By Israel Hayom
JointMedia News Service
As calls are being heard for the Israel Defense Forces to enter Sinai to combat rampant terror there, Cairo sent a clear message on Monday that it will not allow Israeli forces to enter the Egyptian peninsula.
“Egypt will cut off the hand of any aggressor, from within as well as without,” an unnamed senior official in Egypt’s Supreme Military Council said, according to Egyptian website “Masrawy.”
The official reportedly added that the Egyptian leadership was closely monitering developments in Israel following a deadly clash Sept. 21 between Sinai terrorists and Israeli forces on the Sinai border. All three terrorists were killed in the clash, as was one Israeli soldier.
Egypt is “conducting itself wisely and calmly, and will not let anyone harm even one centimeter of Sinai soil,” the official was quoted as saying.
On Sunday, IDF Chief of General Staff Lt. Gen. Benny Gantz remarked that even when Israel completely seals its border with Egypt, the threat of terror emanating from Sinai will not be eliminated.

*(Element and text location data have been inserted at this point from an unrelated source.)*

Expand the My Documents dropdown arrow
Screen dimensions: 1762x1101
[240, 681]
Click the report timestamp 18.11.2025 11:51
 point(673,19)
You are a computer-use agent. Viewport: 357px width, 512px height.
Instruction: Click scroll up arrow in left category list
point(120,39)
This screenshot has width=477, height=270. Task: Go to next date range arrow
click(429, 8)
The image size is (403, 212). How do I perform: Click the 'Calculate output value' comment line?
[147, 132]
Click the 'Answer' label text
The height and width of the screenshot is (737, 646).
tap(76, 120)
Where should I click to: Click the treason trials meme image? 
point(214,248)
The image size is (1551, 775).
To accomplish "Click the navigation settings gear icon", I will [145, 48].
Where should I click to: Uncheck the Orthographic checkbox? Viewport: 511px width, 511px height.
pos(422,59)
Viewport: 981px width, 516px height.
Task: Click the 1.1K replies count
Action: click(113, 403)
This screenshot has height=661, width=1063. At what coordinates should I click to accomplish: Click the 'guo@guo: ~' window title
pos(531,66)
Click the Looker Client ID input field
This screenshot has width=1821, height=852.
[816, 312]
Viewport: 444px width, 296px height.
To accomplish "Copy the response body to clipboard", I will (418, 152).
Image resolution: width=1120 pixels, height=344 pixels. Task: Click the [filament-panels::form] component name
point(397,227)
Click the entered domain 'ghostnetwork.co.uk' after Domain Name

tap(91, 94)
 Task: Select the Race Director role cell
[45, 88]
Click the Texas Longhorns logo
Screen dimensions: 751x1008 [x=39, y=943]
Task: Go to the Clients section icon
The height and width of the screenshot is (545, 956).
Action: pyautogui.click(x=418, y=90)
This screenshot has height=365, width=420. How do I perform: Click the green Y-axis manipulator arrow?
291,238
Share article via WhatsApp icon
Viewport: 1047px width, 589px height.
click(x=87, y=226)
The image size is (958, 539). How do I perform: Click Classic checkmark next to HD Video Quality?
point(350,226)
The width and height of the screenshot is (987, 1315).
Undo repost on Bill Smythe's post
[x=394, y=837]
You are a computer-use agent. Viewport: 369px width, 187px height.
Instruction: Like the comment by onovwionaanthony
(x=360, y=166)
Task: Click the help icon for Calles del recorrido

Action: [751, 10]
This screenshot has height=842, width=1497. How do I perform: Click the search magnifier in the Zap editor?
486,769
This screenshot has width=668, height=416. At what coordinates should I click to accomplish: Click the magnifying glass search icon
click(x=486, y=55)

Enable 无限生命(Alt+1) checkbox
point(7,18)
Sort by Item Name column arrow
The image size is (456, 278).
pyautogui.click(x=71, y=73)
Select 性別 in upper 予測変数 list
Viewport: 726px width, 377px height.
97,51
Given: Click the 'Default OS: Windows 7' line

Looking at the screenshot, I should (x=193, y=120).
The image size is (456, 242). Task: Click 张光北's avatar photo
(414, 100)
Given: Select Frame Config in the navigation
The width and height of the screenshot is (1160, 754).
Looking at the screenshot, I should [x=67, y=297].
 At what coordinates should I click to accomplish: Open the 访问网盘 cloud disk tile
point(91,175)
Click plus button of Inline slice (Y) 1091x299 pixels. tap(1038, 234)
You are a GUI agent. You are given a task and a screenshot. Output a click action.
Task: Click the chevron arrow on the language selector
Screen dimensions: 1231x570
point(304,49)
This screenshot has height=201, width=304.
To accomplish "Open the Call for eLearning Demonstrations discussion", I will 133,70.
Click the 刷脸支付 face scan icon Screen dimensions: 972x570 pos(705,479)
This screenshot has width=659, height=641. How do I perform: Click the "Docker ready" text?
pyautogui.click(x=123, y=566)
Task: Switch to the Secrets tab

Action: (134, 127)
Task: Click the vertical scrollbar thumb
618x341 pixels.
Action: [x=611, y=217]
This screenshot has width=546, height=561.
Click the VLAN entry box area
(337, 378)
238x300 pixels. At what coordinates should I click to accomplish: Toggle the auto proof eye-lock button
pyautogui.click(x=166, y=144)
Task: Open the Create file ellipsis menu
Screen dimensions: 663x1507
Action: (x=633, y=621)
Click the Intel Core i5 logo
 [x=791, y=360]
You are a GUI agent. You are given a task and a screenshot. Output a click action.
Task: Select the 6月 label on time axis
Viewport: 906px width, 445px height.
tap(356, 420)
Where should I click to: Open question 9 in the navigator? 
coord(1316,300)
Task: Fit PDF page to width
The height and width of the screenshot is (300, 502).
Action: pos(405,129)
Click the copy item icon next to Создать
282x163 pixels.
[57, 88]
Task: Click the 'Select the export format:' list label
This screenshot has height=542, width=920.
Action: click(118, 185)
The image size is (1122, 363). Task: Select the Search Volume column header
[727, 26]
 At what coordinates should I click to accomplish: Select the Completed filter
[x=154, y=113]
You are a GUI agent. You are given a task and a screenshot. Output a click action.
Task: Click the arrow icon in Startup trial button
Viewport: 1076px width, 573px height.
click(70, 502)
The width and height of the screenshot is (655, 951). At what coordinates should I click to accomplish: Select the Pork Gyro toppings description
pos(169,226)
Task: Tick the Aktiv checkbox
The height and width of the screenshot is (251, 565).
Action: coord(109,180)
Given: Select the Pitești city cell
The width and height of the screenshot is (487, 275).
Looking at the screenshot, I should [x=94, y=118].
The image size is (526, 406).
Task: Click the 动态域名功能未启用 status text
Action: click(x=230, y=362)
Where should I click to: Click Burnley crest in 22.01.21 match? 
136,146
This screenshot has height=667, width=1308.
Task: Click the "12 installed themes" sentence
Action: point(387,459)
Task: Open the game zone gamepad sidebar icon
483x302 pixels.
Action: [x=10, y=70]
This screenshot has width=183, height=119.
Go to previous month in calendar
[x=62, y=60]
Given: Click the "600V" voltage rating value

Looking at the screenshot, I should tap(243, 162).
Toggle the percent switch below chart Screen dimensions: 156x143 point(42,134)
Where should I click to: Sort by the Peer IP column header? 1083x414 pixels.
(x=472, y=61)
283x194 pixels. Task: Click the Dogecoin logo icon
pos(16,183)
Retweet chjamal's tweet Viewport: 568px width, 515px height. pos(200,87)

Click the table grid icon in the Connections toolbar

The chief of staff visited the site of a border infiltration in which Cpl. Netanel Yahalomi was killed Sept. 21, speaking to the men and women posted there, who, killing the terrorists that tried to breach the border, had prevented a likely deadlier attack. “The Sinai border will continue to pose a challenge,” Gantz said at the site. “Tremendous efforts have been invested over the last two years into sealing the border, and it will be sealed, but even then the threat won’t disappear.”
Gantz voiced his appreciation for all the soldiers involved in the incident, saying that “we fighters protect our borders, and sometimes there are clashes. Anyone who chooses to be a fighter knows that this could happen. Netanel moved, made contact, fought and was killed – it could have been any one of you. I am sure that if Netanel was here with us, he would say that we have to go ahead with the mission.”
An initial investigation into the incident has revealed that the late Yahalomi managed to fire several shots at the terrorists before being killed, apparently killing one of them.
Speaking amid rumors that Egypt’s Islamist leaders are planning on re-examining the military appendix of the 1979 Israeli-Egyptian Peace Treaty, Israeli Foreign Minister Avigdor Lieberman flatly rejected any indication Israel would agree.
“There is no chance that Israel will agree to any kind of change” to the peace deal, Lieberman told Israel Radio. “The Egyptians shouldn’t try to delude themselves or delude others and they should not rely on this demand,” he said.
The changes that Lieberman is alluding to are the agreement to limit the amount of Egyptian troops and heavy weapons in the Sinai Peninsula under the treaty. Since the Egyptian Revolution last year, Islamic terrorists have increasingly taken advantage of the region’s lawlessness to launch attacks on Egyptian and Israeli targets, such as the one that transpired Sept. 21.